BRANO DI TESTO -
= = = =

Le opere di Sitri sono un invito alla contemplazione del corpo, tempio dell’essere umano, oggetto e
altare della vita stessa.
Materia che diviene espressione del non umano, simile eppure non assimilabile, disposta in un
insieme che gli appartiene senza però connotarla, un tutt’uno con ciò che attorno esiste e svanisce.
La percezione dell’umano nei lavori di Sitri, va ponendo la domanda se ciò che che stiamo
osservando sia realmente una creatura vivente e non una scultura lì disposta a ricordare la
meraviglia della creazione della Natura, una natura statica, apparentemente inerte eppure ricolma di
vita e potenza.
Vi è una ridondanza di corpi e distorsioni che ci portano in un vorticoso susseguirsi di immagini,
quadri che danno vita a considerazioni al di là di ciò che viene mostrato, suggerendo domande
introspettive, di concetto e sul senso di stupore.
Bisogna partire da questa base per capire le immagini dell’autore, ma ancora di più, risulta doveroso
immergersi nei suoi scritti per potere realmente dialogare con le opere.
“E tutto divenne per me
eterna e grondante luce,
instabile susseguirsi
di alchemici fotoni ardenti,
generati da iridescenti collisioni
proprie dell’intime esalazione dell’anima,
atto il tutto ad irradiare di pulsante vita
le immagini dalla mente generate,
così da infondere alla materia
quell’eccelso miracolo proprio della creazione,
esaltazione ultima dell’essere
e fecondo altare del divino in noi rappreso.”

= = = =

RIGHE ESTRATTE -
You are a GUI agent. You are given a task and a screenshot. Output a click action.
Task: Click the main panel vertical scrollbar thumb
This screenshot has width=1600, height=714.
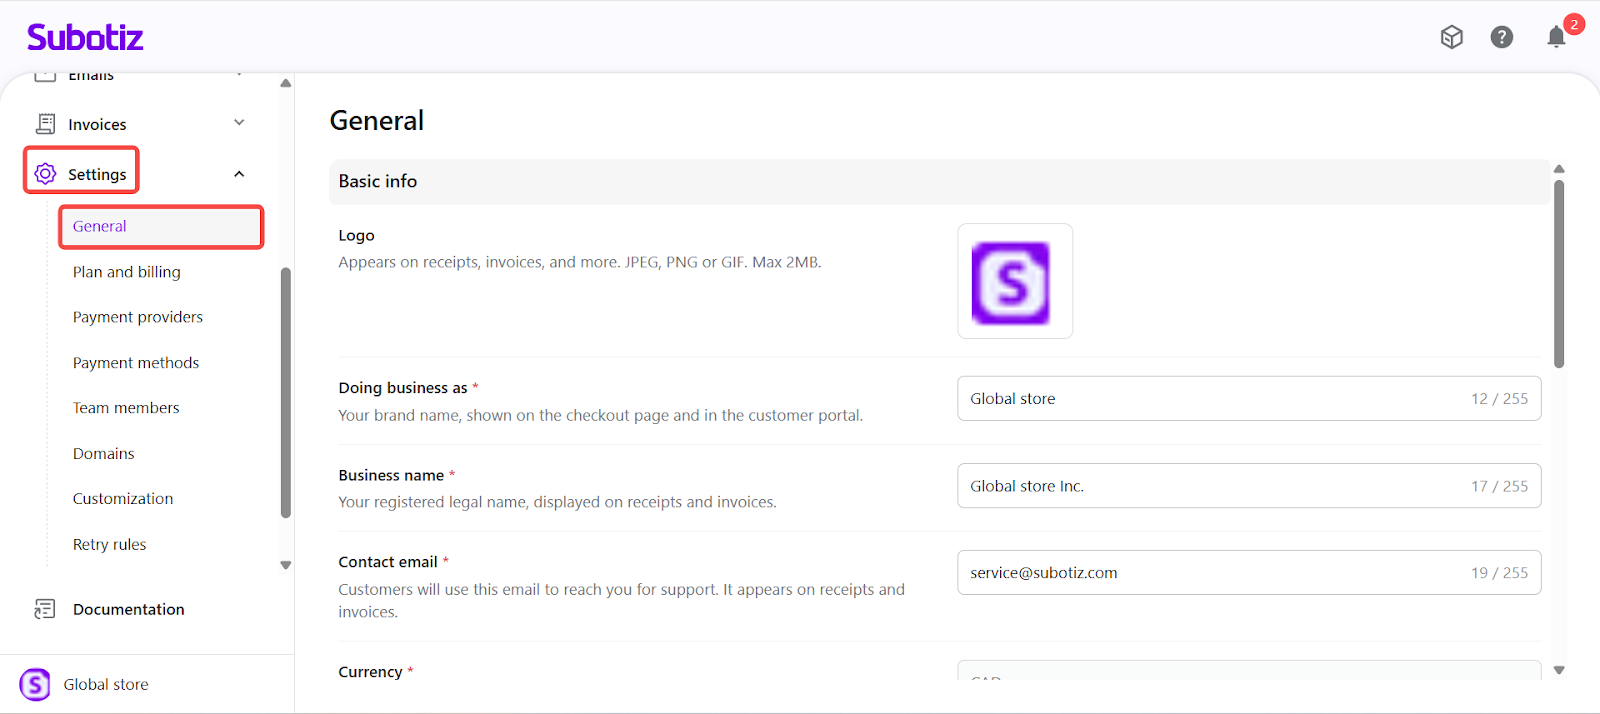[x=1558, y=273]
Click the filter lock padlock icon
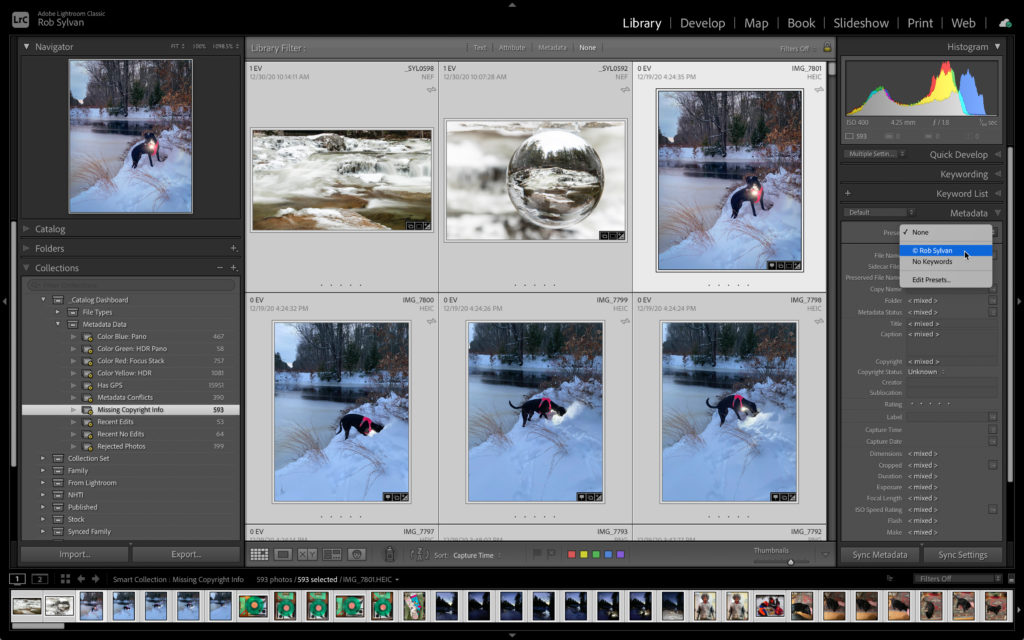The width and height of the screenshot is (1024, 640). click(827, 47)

= = = =

CONSEGNA -
Continua il testo sulle opere di Sitri, riprendendo subito dopo la citazione in versi che lo chiude.

RISULTATO -
“appese e sospese, lì distese, disposte ad accentrare un’attenzione inesistente per far si che un luogo
possa ancora nuovamente parlare, poiché nell’accentramento della realtà si è andato perdendo
l’attenzione per ciò che ci contiene e definisce, quel contesto silenzioso, inerte, eppure vivo,
esplicito e sincero al punto da nascondere unicamente per nostra incapacità di vedere, di sentire ciò
che il silenzio di una stanza racchiude e violentemente mostra. Nel dilatarsi dell’ego, ciò che è stata
offuscata è la realtà posta alla base della verità pronunciata, poiché è nel muto esprimersi di un
corpo che lo sguardo può realmente trasformare le dinamiche dell’esistenza in qualcosa di più alto e
immaginifico, del resto, senza la dichiarazione dei nostri intenti, ciò che può venire inteso, è
esclusivamente legato al grado di evoluzione della nostra empatia, quel senso di percezione della
realtà che va al di là di tutto ciò che è possibile vedere, ed è così, in questo modo, che ogni cosa può
finalmente divenire un infinito atto in potenza, molteplice e labirintico, scevro da ogni
caratterizzazione singolare, affinché ogni sguardo possa in qualche modo conferire nuova vita e
significato al mondo che andiamo creando e distruggendo ad ogni ciclico ripetersi del movimento
delle nostre palpebre. Ciò che si sta realizzando, è semplicemente la preghiera di un mondo che
abbiamo dimenticato di osservare.”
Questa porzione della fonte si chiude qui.